From: Zhuocheng Ding <zhuocheng.ding@intel.com>

Add module_id member in X86CPUTopoIDs.

module_id can be parsed from APIC ID, so also update APIC ID parsing
rule to support module level. With this support, the conversions with
module level between X86CPUTopoIDs, X86CPUTopoInfo and APIC ID are
completed.

module_id can be also generated from cpu topology, and before i386
supports "clusters" in smp, the default "clusters per die" is only 1,
thus the module_id generated in this way is 0, so that it will not
conflict with the module_id generated by APIC ID.
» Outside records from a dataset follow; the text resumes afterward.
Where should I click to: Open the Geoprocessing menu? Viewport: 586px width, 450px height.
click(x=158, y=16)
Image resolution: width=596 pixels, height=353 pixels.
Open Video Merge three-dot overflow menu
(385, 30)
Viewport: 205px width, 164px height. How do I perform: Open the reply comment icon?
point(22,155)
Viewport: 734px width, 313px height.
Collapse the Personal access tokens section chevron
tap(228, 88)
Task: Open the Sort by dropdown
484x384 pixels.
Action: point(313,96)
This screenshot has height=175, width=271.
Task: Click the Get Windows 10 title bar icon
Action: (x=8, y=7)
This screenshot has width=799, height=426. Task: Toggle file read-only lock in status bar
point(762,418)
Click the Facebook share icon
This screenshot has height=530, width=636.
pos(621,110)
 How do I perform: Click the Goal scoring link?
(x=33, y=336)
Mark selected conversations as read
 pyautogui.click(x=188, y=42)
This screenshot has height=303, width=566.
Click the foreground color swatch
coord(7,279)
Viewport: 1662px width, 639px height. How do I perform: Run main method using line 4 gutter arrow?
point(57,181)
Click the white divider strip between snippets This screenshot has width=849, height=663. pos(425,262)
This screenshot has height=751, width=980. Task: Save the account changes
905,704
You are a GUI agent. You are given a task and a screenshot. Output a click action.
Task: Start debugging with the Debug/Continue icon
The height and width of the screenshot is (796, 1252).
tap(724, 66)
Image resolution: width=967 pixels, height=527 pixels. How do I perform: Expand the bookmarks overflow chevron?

Signed-off-by: Zhuocheng Ding <zhuocheng.ding@intel.com>
Co-developed-by: Zhao Liu <zhao1.liu@intel.com>
Signed-off-by: Zhao Liu <zhao1.liu@intel.com>
Acked-by: Michael S. Tsirkin <mst@redhat.com>
---
Changes since v1:
 * Merge the patch "i386: Update APIC ID parsing rule to support module
   level" into this one. (Yanan)
 * Move the apicid_module_width() and apicid_module_offset() support
   into the previous modules_per_die related patch. (Yanan)
---
 hw/i386/x86.c              | 28 +++++++++++++++++++++-------
 include/hw/i386/topology.h | 17 +++++++++++++----
 2 files changed, 34 insertions(+), 11 deletions(-)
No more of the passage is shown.